On 6 January, it discovered another virus, and realised that it was gathering information from the computer. Further investigation revealed that it had leaked information sometime between 6 July and 11 August.

JAXA said it was possible that stored mail addresses, system log-in information accessed from the compromised computer and specification and operation information about the H-II Transfer Vehicle (HTV) program may have been leaked.

HTVs are a series of unmanned spacecraft launched from Earth to deliver resupplies to the ISS.

However, any concerns over hackers having remote control over an operating HTV are misplaced — there are currently no HTVs in space. After delivering supplies, they are loaded with waste, de-orbited and then burnt up in the atmosphere. The most recent HTV to be launched, HTV-2, was designed to bring up to 6 tonnes of supplies, such as food, clothing and spare parts, to the ISS. It completed its mission at the end of March last year, and was only in space for 67 days.

JAXA has already ensured that the passwords on systems that were accessible to the infected computer have been changed, is undertaking an investigation into the scale of the virus' damage and impact and is checking all of its other computer terminals for further infections.

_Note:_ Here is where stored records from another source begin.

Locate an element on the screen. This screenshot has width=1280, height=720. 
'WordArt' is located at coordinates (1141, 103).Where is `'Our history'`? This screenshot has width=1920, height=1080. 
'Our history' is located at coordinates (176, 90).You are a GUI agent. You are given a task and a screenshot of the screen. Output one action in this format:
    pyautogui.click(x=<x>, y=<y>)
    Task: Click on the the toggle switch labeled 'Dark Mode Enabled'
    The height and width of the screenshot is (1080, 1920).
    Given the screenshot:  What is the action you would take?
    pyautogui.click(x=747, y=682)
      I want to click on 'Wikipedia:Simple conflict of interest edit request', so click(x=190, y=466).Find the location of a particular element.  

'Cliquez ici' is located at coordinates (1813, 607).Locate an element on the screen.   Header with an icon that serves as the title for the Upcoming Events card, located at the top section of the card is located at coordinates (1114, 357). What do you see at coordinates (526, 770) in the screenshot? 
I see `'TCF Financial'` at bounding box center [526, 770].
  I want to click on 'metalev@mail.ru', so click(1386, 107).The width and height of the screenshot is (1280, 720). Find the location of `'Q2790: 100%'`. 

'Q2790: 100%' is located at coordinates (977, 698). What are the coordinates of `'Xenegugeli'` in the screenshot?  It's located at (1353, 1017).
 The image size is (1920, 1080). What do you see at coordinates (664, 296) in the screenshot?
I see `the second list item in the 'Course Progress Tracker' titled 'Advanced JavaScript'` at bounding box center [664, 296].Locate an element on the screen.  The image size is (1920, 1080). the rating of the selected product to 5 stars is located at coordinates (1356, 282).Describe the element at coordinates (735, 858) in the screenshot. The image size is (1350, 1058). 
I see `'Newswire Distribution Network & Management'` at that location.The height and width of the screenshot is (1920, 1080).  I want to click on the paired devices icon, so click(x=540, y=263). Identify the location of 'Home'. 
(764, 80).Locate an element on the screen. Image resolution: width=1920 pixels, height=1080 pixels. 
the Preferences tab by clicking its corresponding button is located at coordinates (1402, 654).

While there are no HTVs in space at the moment, the next HTV is due for launch soon. HTV-3 will be launched on 26 June 2012.

Even if security concerns result in JAXA being unable to monitor the HTV program by this date, it is possible that it could hand the mission over to NASA. On 11 March last year, a magnitude-9 earthquake, more widely known for being responsible for the Fukushima Daiichi nuclear disaster, also damaged the ground-control centre in Tsukuba, disrupting monitoring operations for HTV-2's mission. This mission was handed over to NASA at the time, until JAXA could later resume operations.